Actualités :: Une nuit avec les enfants de la rue de Dédougou : Les péripéties des exclus de (...)

Le monde des enfants de la rue de Dédougou (province du Mouhoun) est un monde à part. Ils ont leurs codes, leur manière de vivre qui obéit à l’entendement qu’ils ont de la vie. Leur vie.

Le quotidien des enfants de la rue de Dédougou se résume à ce triple mot : survivre malgré tout. Aucun souci du lendemain, ne leur demandez pas non plus leur âge, ils ne le connaissent pas.

Dormir sur ou sous le pont du secteur n°6 de la ville, flâner à l’autogare en quête de jetons la journée et, manger chez Akwassi, le ghanéen restaurateur de Dédougou est le triptyque de ces enfants.

Comme unique lieu de détente, la vidéo-club qui jouxte leur « dortoir ». C’est là qu’ils plongent dans les bras de Morphée la nuit tombée.

Jeudi 8 octobre 2006, il est 22h 55. Il fait froid mais, deux enfants sont couchés sur le pont en construction, à même le sol. Les autres, une dizaine, sont dans la vidéo-club. Ils ne suivent pas le film d’action violent qui passe. Ils dorment sur des cartons à l’angle gauche du « ciné ». Le propriétaire du vidéo-club : « ils dorment, ils se réveilleront à la fin du film pour aller sur le pont ».

Pendant ce temps, les quelques individus, habillés en tenue légère entrent se vêtir davantage pour résister au froid. Sur la voie, des motocyclettes circulent par intermittence, le vacarme ne dérange les deux enfants, Moussa Drabo et Olivier Tamini, qui dorment à poings fermés, recroquevillés sur le pont. 23 h 11. Moussa est réveillé. Depuis un mois, il a élu domicile sur ce pont. Les paupières lourdes de sommeil, il explique qu’il est orphelin de père et sa mère s’est remariée à un autre homme.

La voix rauque, il se gratte et confie ce qui l’a emmené à « découcher et à être enfant de la rue » : « suite à un vol de canari dans notre cour, mon père adoptif m’a accusé d’en être l’auteur. Il m’a sommé de ramener le canari sinon il allait faire pleuvoir la foudre sur moi. Depuis ce jour, j’ai fui la maison ». Moussa dit cependant rendre visite de temps à autre à sa famille. Sa pitance quotidienne, il la gagne en « cocsant » à la gare, les jetons que lui laissent les transporteurs pour les bagages chargés. Las de la journée et n’ayant pas bien dormi, l’enfant baille. Quant à ce qui est de son âge exact, il avoue ne pas le connaître.
++++++++
### CONSIGNE A
Présentez sous forme de liste numérotée les lignes de données allant de celle qui contient « The width and height of the screenshot is (1080, 585). » jusqu'à celle qui contient « [1158, 395] », toutes deux comprises, en omettant les lignes vides.

(Lignes issues d'une source de données)
++++++++
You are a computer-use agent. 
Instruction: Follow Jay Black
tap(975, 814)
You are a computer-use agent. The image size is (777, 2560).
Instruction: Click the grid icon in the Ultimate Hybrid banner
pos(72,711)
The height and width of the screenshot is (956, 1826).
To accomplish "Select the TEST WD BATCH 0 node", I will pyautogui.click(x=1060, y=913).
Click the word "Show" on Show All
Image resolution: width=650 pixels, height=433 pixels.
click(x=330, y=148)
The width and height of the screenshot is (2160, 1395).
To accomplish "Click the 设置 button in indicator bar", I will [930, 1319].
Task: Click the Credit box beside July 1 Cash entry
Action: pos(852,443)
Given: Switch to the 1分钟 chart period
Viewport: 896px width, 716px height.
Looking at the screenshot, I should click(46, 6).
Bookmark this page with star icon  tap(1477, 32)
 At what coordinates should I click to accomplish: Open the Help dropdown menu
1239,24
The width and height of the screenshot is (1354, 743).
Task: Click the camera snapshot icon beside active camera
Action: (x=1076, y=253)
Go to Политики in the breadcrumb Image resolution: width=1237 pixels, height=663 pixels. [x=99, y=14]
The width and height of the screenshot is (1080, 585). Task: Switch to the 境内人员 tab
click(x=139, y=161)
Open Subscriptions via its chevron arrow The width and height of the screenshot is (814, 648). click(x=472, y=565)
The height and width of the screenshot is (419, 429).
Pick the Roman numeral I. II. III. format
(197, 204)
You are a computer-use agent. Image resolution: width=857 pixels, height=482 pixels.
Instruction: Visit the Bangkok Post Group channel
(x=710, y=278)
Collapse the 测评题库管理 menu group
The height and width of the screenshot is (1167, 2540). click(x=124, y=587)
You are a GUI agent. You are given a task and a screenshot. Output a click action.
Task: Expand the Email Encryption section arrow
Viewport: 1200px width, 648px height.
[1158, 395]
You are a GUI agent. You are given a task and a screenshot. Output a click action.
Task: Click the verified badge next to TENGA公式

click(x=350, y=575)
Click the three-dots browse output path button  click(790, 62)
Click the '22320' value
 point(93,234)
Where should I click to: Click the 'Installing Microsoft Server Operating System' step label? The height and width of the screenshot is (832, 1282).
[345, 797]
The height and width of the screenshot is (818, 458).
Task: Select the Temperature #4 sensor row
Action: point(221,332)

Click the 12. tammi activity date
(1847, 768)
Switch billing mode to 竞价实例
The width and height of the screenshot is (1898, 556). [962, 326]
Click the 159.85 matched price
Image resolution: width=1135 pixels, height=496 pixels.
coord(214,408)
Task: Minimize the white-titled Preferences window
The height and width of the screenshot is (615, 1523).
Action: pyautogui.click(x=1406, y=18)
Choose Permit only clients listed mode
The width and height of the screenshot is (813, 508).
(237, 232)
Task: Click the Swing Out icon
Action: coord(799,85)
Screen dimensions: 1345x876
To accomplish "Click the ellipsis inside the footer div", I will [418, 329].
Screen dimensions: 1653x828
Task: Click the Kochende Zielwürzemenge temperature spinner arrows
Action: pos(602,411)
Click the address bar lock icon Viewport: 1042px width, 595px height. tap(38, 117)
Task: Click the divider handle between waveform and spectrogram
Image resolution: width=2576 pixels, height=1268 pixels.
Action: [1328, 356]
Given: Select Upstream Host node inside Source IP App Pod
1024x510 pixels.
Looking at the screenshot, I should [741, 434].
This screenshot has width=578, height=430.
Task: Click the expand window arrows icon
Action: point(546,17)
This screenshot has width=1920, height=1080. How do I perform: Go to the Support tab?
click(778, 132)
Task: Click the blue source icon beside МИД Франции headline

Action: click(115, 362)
++++++++
### CONSIGNE B
Répondez aux questions suivantes à partir du texte sur les enfants de la rue de Dédougou.
(i) Quelle est la nationalité d'Akwassi, chez qui mangent les enfants ?
(ii) Depuis combien de temps Moussa a-t-il élu domicile sur le pont ?
(iii) À quelle heure Moussa se réveille-t-il ?

### SOLUTION RÉDIGÉE A
1. The width and height of the screenshot is (1080, 585). Task: Switch to the 境内人员 tab
2. click(x=139, y=161)
3. Open Subscriptions via its chevron arrow The width and height of the screenshot is (814, 648). click(x=472, y=565)
4. The height and width of the screenshot is (419, 429).
5. Pick the Roman numeral I. II. III. format
6. (197, 204)
7. You are a computer-use agent. Image resolution: width=857 pixels, height=482 pixels.
8. Instruction: Visit the Bangkok Post Group channel
9. (x=710, y=278)
10. Collapse the 测评题库管理 menu group
11. The height and width of the screenshot is (1167, 2540). click(x=124, y=587)
12. You are a GUI agent. You are given a task and a screenshot. Output a click action.
13. Task: Expand the Email Encryption section arrow
14. Viewport: 1200px width, 648px height.
15. [1158, 395]

### SOLUTION RÉDIGÉE B
(i) Il est ghanéen.
(ii) Depuis un mois.
(iii) À 23 h 11.